------ Document passage ------
The only situation in which a grand jury’s inability to indict does not result in dismissal of the charge is where the grand jury decides sua sponte to reconsider the charge rather than filing the dismissal (see CPL 190.75 [1], [3]; People v Montanez, 90 NY2d 690 [1997]).

CPL 190.75 (3) provides:

“When a charge has been so dismissed, it may not again be submitted to a grand jury unless the court in its discretion authorizes or directs the people to resubmit such charge to the same or another grand jury. If in such case the charge is again dismissed, it may not again be submitted to a grand jury.”

CPL 190.75 (3) was derived from section 270 of the Code of Criminal Procedure of 1881, which provided that “[t]he dismissal of a charge does not, however, prevent its being again submitted to a grand jury as often as the court may so direct. But without such direction it cannot be again submitted.” At common law, a prosecutor could submit a charge to a grand *65jury repeatedly without court authorization.4 Section 270 reflected the Legislature’s recognition of “a need to insulate the Grand Jury process from the excesses which would flow from domination by a prosecutor” (People v Wilkins, 68 NY2d 269, 273 [1986]). CPL 190.75 (3) was enacted to limit the multiple submissions authorized by section 270 (id.) and permits one court-authorized resubmission only. This provision reflects the Legislature’s recognition that judges as well as prosecutors may be “overzealous” and that “repeated re-submissions of the same charge ‘is contrary to the spirit of our criminal law’ * * * whether such re-submission is upon application of the district attorney or upon the court’s own motion.”5 However, when a grand jury that has voted and failed to indict decides sua sponte to reconsider the matter, neither the letter nor the spirit of CPL 190.75 (3) is violated (People v Montanez, supra, 90 NY2d at 694). “Since the reconsideration is not prompted by the prosecutor, there is no possibility of prosecutorial overreaching; the integrity and independence of the Grand Jury is not impugned” (id.).
------ Given information ------
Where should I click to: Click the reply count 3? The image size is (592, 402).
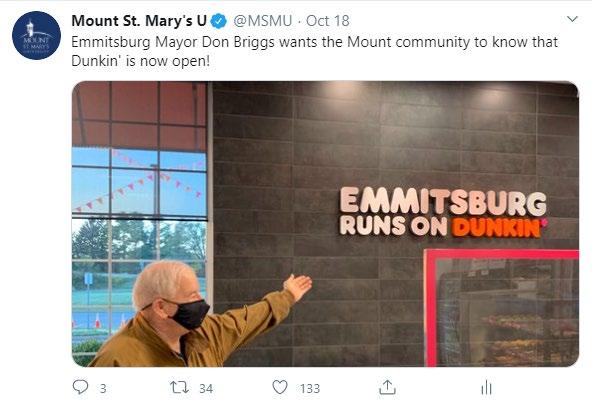point(103,388)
------
• Exercise instructions:
- 1) Based on the passage on grand jury resubmission, is each statement true? Answer yes or no and quote the words that decide it. (a) CPL 190.75 (3) allows only one court-authorized resubmission. (b) Section 270 of the Code of Criminal Procedure of 1881 allowed a charge to be resubmitted only once. (c) A grand jury that decides sua sponte to reconsider a charge violates CPL 190.75 (3).
- 2) Turn the paragraph of the passage on grand jury resubmission that begins "CPL 190.75 (3) was derived from" into a short bulleted list that keeps its main facts.
- 3) List every year that appears in the passage on grand jury resubmission.

• Solutions:
- 1)
(a) Yes: "permits one court-authorized resubmission only"
(b) No: "as often as the court may so direct"
(c) No: "neither the letter nor the spirit of CPL 190.75 (3) is violated"

- 2)
- CPL 190.75 (3) came from section 270 of the Code of Criminal Procedure of 1881.
- Section 270 let a dismissed charge go back to a grand jury as often as the court directed, but never without such direction.
- At common law, a prosecutor could resubmit a charge repeatedly without court authorization.
- Section 270 reflected the need to shield the grand jury process from domination by a prosecutor (People v Wilkins).
- CPL 190.75 (3) narrowed section 270 and permits only one court-authorized resubmission.
- The Legislature recognized that judges, like prosecutors, may be "overzealous." It held that repeated resubmission is against the spirit of criminal law, whether the district attorney seeks it or the court orders it on its own motion.
- A grand jury that has failed to indict and reconsiders the matter sua sponte violates neither the letter nor the spirit of CPL 190.75 (3) (People v Montanez).
- Such reconsideration is not prompted by the prosecutor, so there is no possibility of prosecutorial overreaching.

- 3)
- 1997 (People v Montanez)
- 1881 (Code of Criminal Procedure)
- 1986 (People v Wilkins)